For pain patients like Glaz, all too often the typical solution has been a trip to the doctor, a diagnosis, and an opioid prescription. Dr. Ali Mchaourab, Chief of Pain Medicine Services at the VA, says the over-prescription of opioids for long-term chronic pain started in the 1980s.
"There was an aggressive campaign by pharmaceuticals, and sometimes even misleading in certain instances that put pressure on society in terms of expectations and physicians in terms of meeting those expectations for patients… And suddenly, the medical community realized that we are actually giving a non-proven medication. Medications that are addictive, and cause significant harm," said Mchaourab.
It was those harmful side effects and risk of addiction that made Glaz talk to his doctor about alternate options.
"I go home, and basically say hi to my wife, take a pill, go to sleep," said Glaz. "Wake up at midnight, take a pill, go to sleep… I said well I don’t wanna be on this medication, can we try acupuncture?"
Dr. Mchaourab notes that pain management options that don’t involve opioids include physical therapy, medical procedures with freezing techniques, and even lifestyle changes.

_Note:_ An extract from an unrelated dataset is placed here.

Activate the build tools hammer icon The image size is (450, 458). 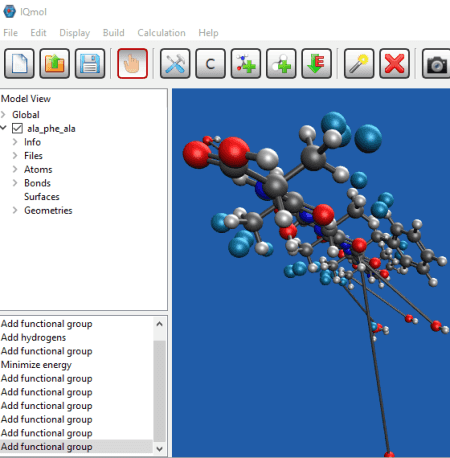click(175, 63)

But it can also include Eastern or traditional Chinese medicine modalities, like massotherapy, tai chi, or acupuncture.
After just two acupuncture sessions in February, a few weeks after his initial injury, Glaz was able to stop taking his pain pills.
"To have after the second treatment, I don’t have to take some chemical like that… it wasn’t coincidental," said Glaz. "Not when I was supposed to be on that for 8-12 weeks."

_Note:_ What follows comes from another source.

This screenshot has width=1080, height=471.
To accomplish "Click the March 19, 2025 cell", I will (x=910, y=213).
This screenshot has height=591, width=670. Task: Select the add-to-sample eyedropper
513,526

Every week, acupuncturist Julia Proctor with University Hospitals Integrative Medicine, gently places needles into various points on Glaz’s body.

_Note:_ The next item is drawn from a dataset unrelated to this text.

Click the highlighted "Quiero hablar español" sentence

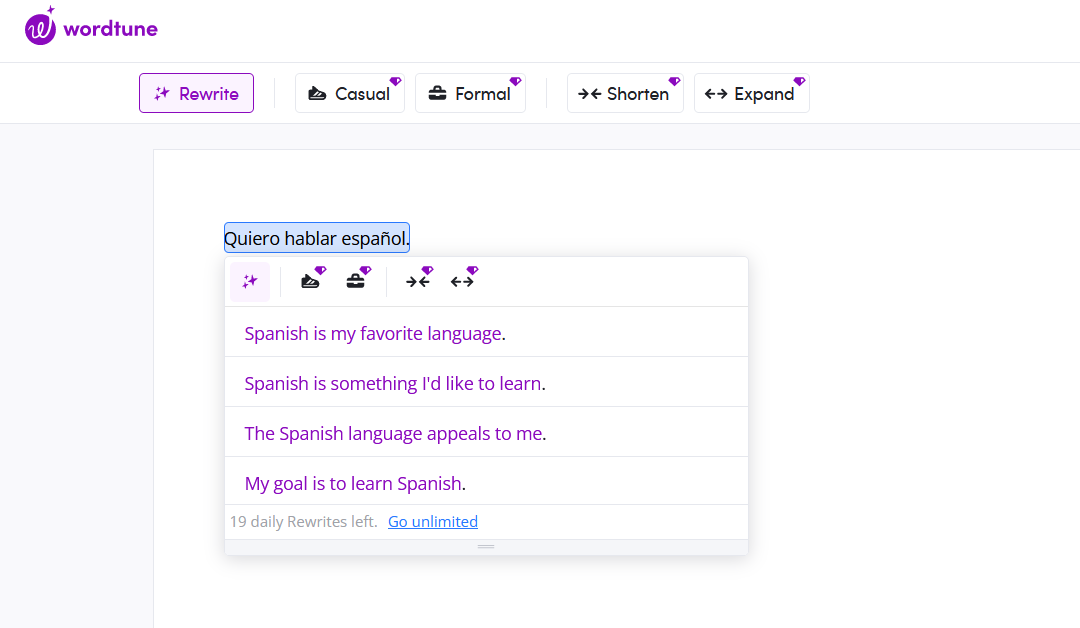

"For Martin’s treatment I do a lot of local points, the local area of pain," said Proctor. "So for him I do a lot of needles that are in the pec area, the lacs through his arm here."
Glaz says he doesn't necessarily feel the prick of the needle, but he can feel a sensation in the muscle and nerves when it goes in.
"With acupuncture, the reason why it works so well for pain, it increases circulation, reduces inflammation, and also encourages the brain to release hormones like serotonin and dopamine," said Proctor. "Those are hormones that are your body’s natural painkillers."
But the evidence for Eastern modalities like acupuncture is still quite weak, in the eyes of Dr. Mchaourab. And while acupuncture may work for people like Glaz, it may not work for everyone.
Acupuncture professionals, however, argue that it’s not fair to evaluate traditional Chinese medicine by Western standards.
But when it comes to chronic pain management, there’s one thing that both Western and Eastern medical professionals MAY agree upon: It’s not a one pill fix, says Dr. Mchaourab.
"So when we talk about chronic pain, it impacts psycho-social aspects of one’s life," said Mchourab. It’s not a medical condition that’s going to be treated by injection or a pill per se. It’s much more complex."
One of the biggest barriers to receiving acupuncture has been the lack of insurance coverage. In January of this year, Ohio Medicaid began covering some acupuncture services for low back and migraines, and now plans to expand the number of providers. Meanwhile, acupuncture advocates are aiming to broaden that coverage even more.